Pada bulan Maret 2022 produksi film dimulai. Proses shootingnya berlangsung tiga minggu di Soppeng. Kemudian lanjut di Makassar selama satu minggu. Sehingga waktu yang dibutuhkan kurang lebih sebulan.
Pemeran utama pria, Fritz Frederich yang berlakon sebagai Umar, berkisah bahwa dalam film ini ia merupakan seorang karyawan statistik. Diutus oleh pimpinannya untuk melakukan pendataan di sebuah desa. Di situ dirinya bertemu dengan seorang perempuan bernama Rajeng. Keduanya pun terlibat cinta lokasi. Rajeng digambarkan sebagai perempuan desa yang pendiam dan mistis serta cuek.
Ari mengaku sempat kesulitan untuk mencari pemeran utama, khususnya wanita. Sebab, ia harus cantik namun mistis. Sementara jarang perempuan dengan model seperti ini. Sementara Umar ia dapatkan melalui rekomendasi teman dan sudah pernah bermain di layar lebar. Setelah bertemu, ternyata Fritz sesuai karakter yang diharapkan dalam film.
Fritz menuturkan tantangan dirinya berperan sebagai Umar. Sebab dirinya seorang nonmuslim, sementara perannya sebagai muslim. Ia ditantang menghafal beberapa ayat. Butuh seminggu untuk melakukannya. Fritz dibantu oleh talent dan kru lain. ”Kalau ada yang salah langsung dikoreksi. Saya juga biasa putar di Youtube,” ujarnya.
Selain itu, Fritz mengaku punya banyak scene dalam film ini. Jumlahnya kurang lebih 45 scene.

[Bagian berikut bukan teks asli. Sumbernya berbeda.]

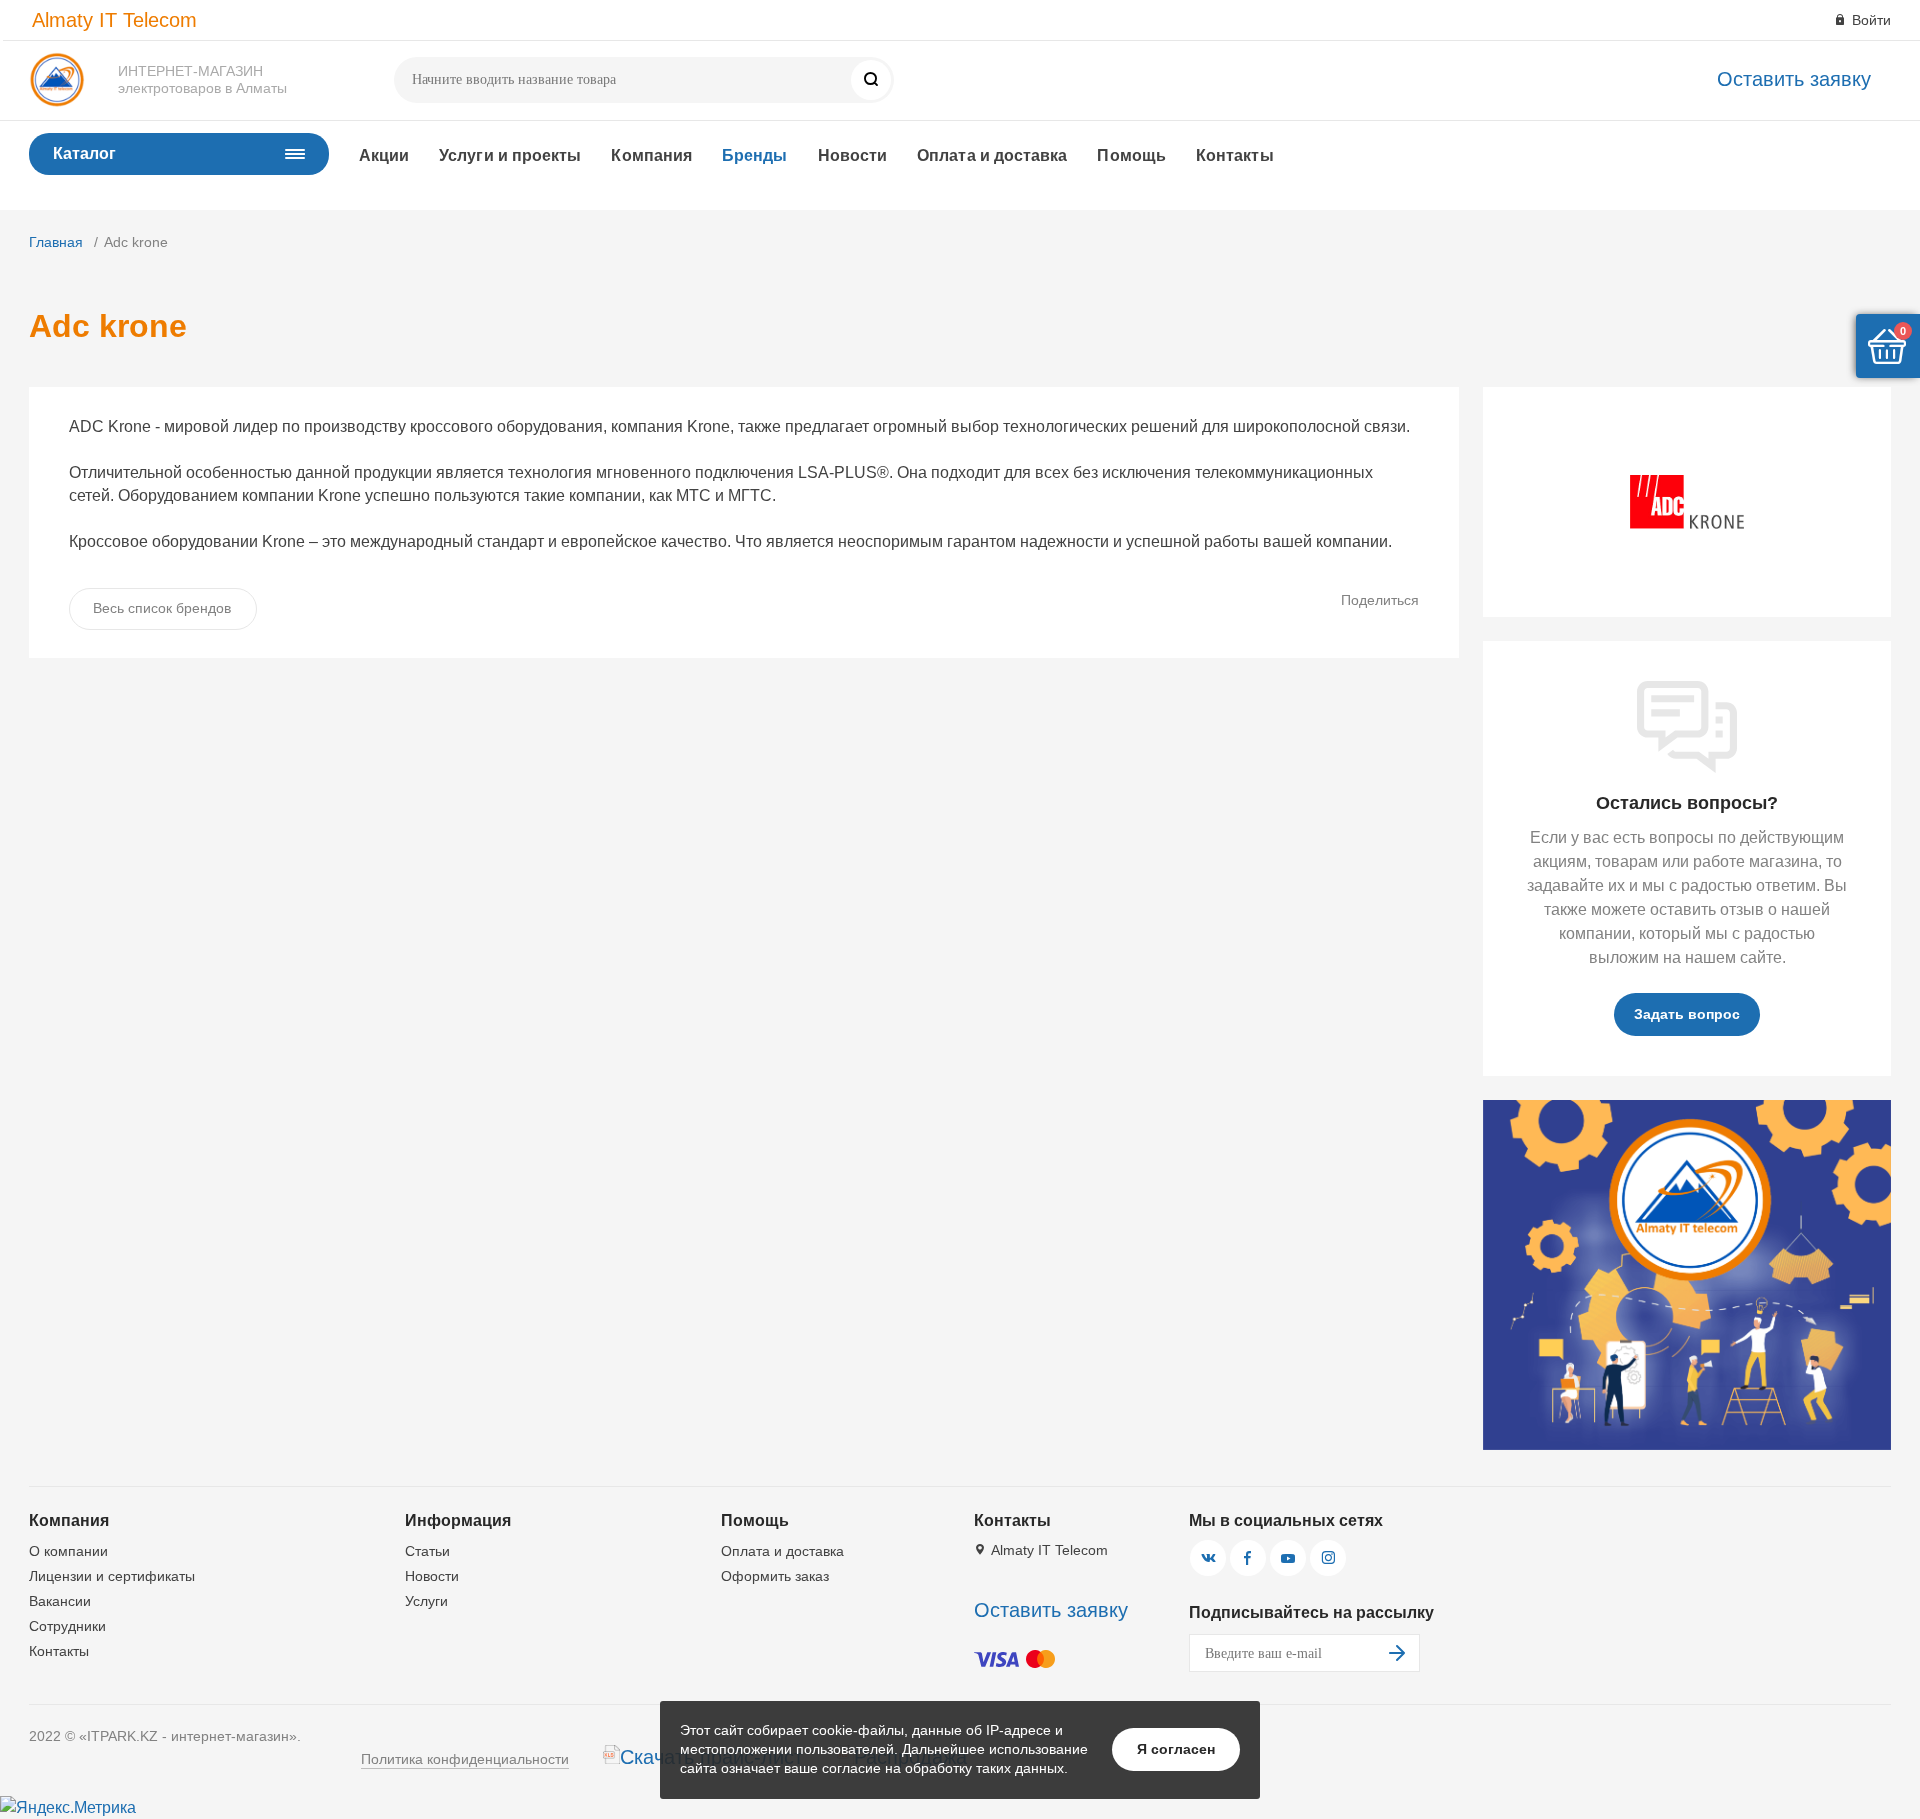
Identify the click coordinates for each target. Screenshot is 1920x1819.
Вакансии (60, 1601)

Sementara waktu yang tersedia cukup singkat untuk menghafal naskah. Hanya dua mingguan. Belum lagi memaknainya dalam dialog, serta membangun chemistry.
Sementara Ardiana Arifin yang berperan sebagai Rajeng, mengaku sangat berbeda dan berbanding terbalik dengan kenyataan dirinya yang cukup ceria. Sementara ia harus berlakon sebagai karakter pendiam agak mistis.

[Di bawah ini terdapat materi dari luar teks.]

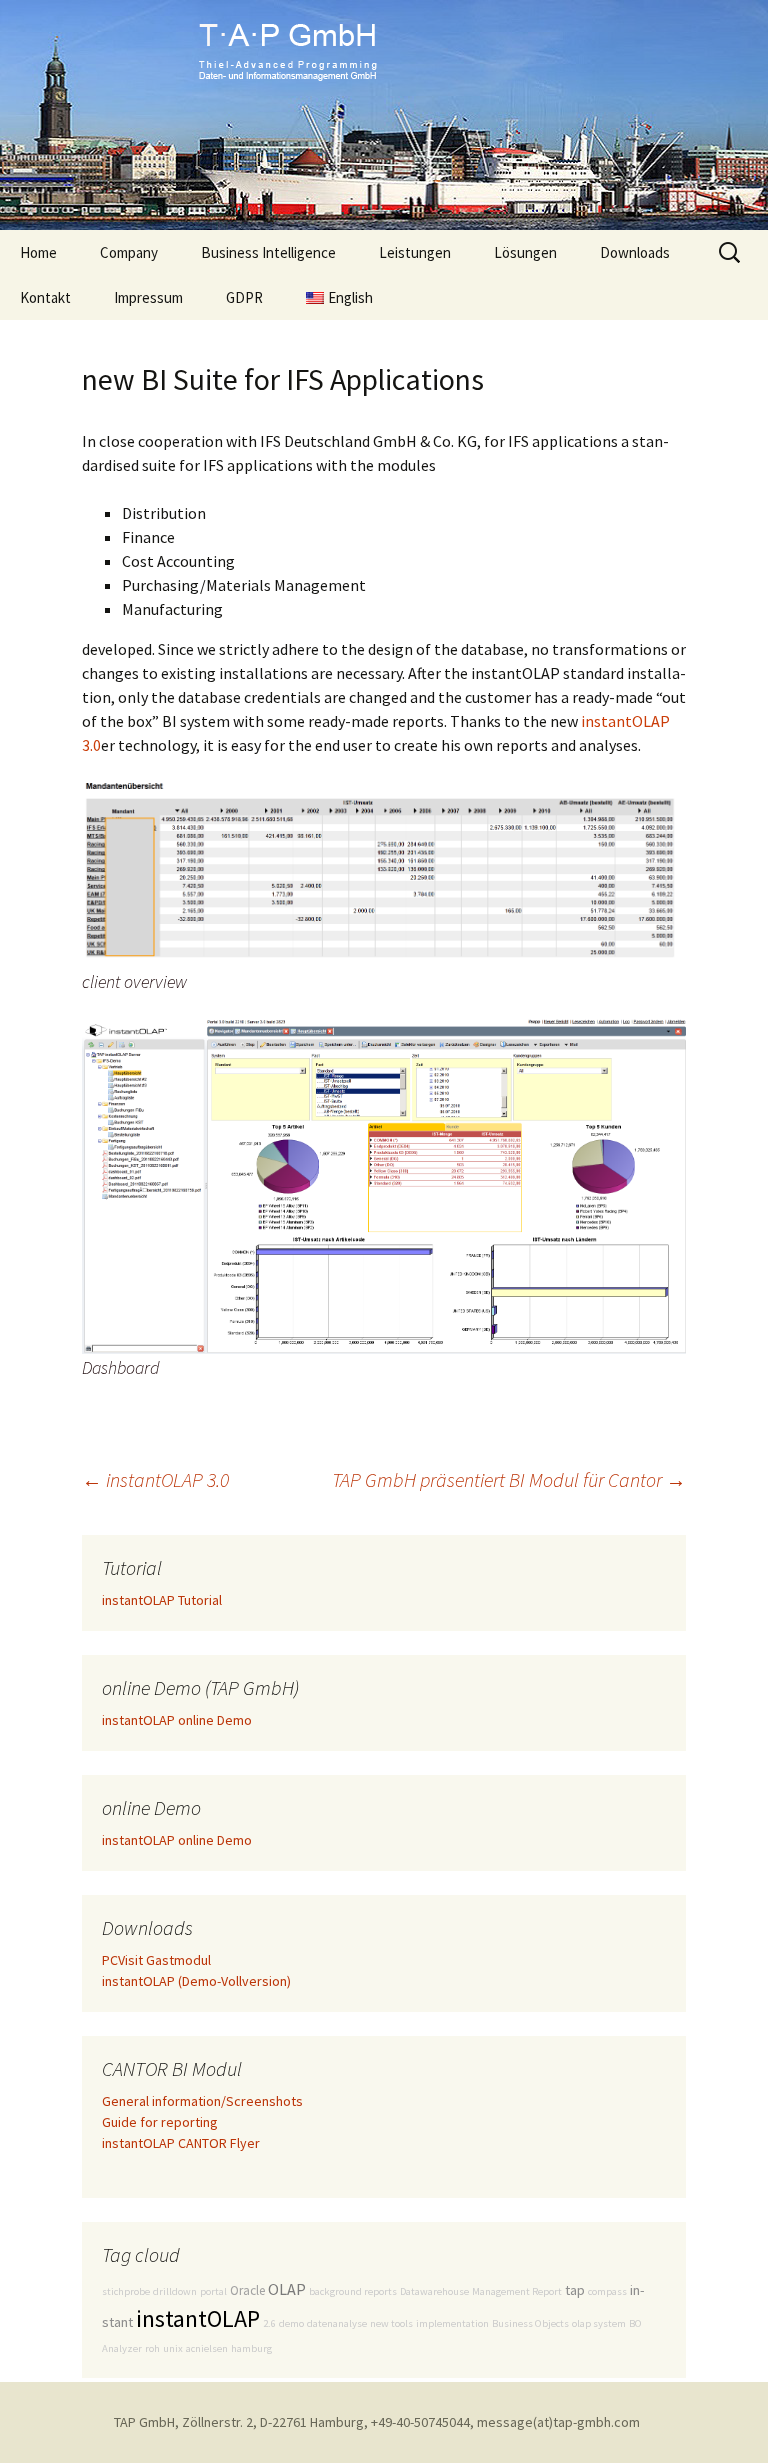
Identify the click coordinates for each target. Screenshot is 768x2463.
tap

”Untuk persiapan awal saya belajar untuk lebih banyak diam dan tenang. Juga belajar ke tatapan yang kosong, karena harus bisa menjiwai sosok mistis dari Rajeng,” ungkapnya.
Menjadi film perdananya, Ardiana mengaku perannya di Tasbih Kosong sangatlah menantang. Tak jarang ia meminta untuk diarahkan oleh teman-temannya di lokasi shooting.
Bermain di film ini sangat berpengaruh pada diri Ardiana. Ia kini lebih banyak diam dan penakut. Kejadian yang dialaminya di lokasi shooting membuatnya tambah penakut.
Sebagai sutradara, Ari mengungkap fakta kejadian ketika shooting terakhir di sebuah bukit. ”Waktu itu kita sudah capek-capek atur lokasi dan ready untuk pengambilan gambar. Pas mau take langsung hujan deras. Sementara satu orang pemain harus kembali ke Makassar besok pagi. Jadi harus take malam itu juga. Proses shooting kita tunda menunggu hujan berhenti. Ternyata nanti subuh hujan baru berhenti. Pagi-pagi buta kita pengambilan gambar dengan mengubah set. Karena seharunya malam, berganti pada pagi. Kita harus kondisikan dengan alam,” jelas Ari.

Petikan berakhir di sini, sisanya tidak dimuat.